In the last couple of weeks, I've given maybe five speeches, none of which were terribly difficult. Some required more preparation that I'm usually willing to grant -- measured in days rather than hours or minutes -- but in that time, I've also witnessed a couple dozen presentations by my fellow students. Anyone who has ever had to endure the class periods consumed by group or individual term presentations feels my pain, and will recognize these brands of speakers:

1. The Dependent
These speakers are fairly certain that the world will immediately be consumed by baleful fire if they glance away from their notes for so much as a second. Of course, you don't know if their notes are actually a primeval text in the tongue of the Old Ones, only the active and uninterrupted reading of which is preserving all life and creation, because they are reading their notes to their notes. The paper is so close to their face that you can't possibly hear a word they say; hunched over like an abused puppy, trying to make themselves as small a target as possible for the deadly lasers that are surely hissing from your eyes, all you can grasp is a quiet, terrified mumbling.
   
2. The Freeze-Tag
These guys have been frozen in place by some malevolent villain. Despite the fact that the entire front of the room is open to them, their feet never move. Sometimes, they almost shift their weight, and everyone leans forward, waiting, hoping that maybe, just...maybe...they will free themselves from their invisible bonds and step forth, away from the computer, into the rest of the room. They gaze around like deer caught behind a fence -- and not just any deer. No, deer that specifically lack significant problem-solving capacities usually boasted by other deer. They're just...trapped. It makes you anxious just to watch them suffer.

3. The Smooth Operator
These guys get away with never doing work because they're relatively smooth to begin with. They're good at getting people to like them, and they count on that skill rather than research or preparation to create a successful presentation. They talk in circles, but never actually say anything, because they've got nothing to say. In groups, they don't do a damned thing; rather, they lean on everyone else, rephrasing their points or just sneaking in random transitions between topics to make you feel like they contributed. (Read: Politicians.)
   
4. The Rash
 Usually, these guys do just fine -- except that, as soon as they step in front of a class, they appear to be suffering from some awful, horrifying, debilitating disease. Their nervousness, refused access to the brain and unable to suddenly block access to thoughts and words, rebels and channels through the skin, creating weird, alien blotches of red all over their face, neck and hands. I always want to lean back in my chair, to get as far away from them as possible, because while their presentation might be fine, I'm terrified of catching some horrible plague that will eventually kill everyone I've ever known and loved.

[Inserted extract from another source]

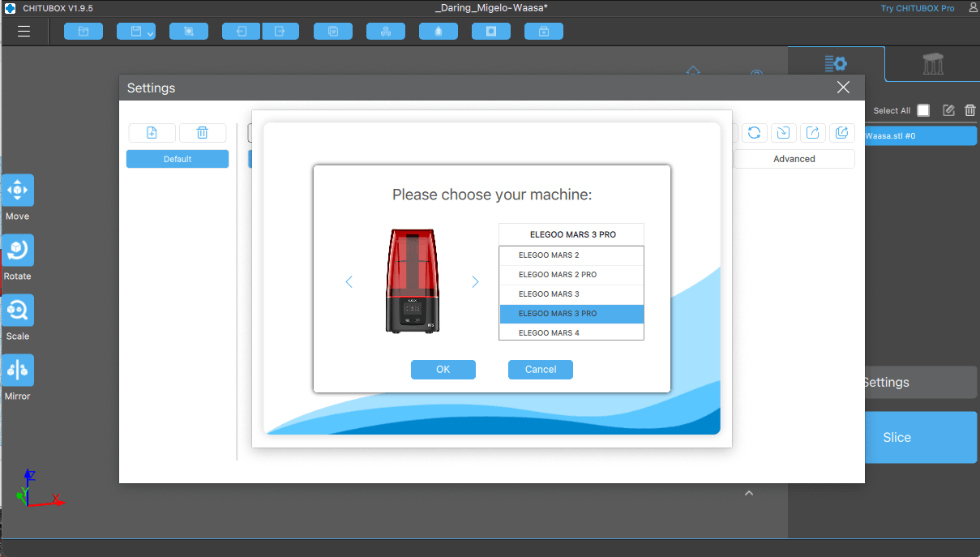
Task: Select the Move tool
Action: [x=17, y=191]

This is to say nothing of the PowerPoints people create to "compliment" their speeches. It seems like there's no happy medium.

It's either, "Wait. There are not enough words in that bullet point to make me grasp the idea or event you are attempting to convey."

Or, "OH, MY GOD! IT'S A MONSTER WALL OF TEXT, WITH NO RELIEF IN SIGHT! SAVE US!"

To which, I reply: tl;dr.
Avalon, out.

PS - Spiders are legitimately terrifying, and this post should by no means be interpreted as a jibe against people who squeal like skewered baby pigs when an arachnid appears.

_______________________
"Did that dog just crap a bloody shoe?"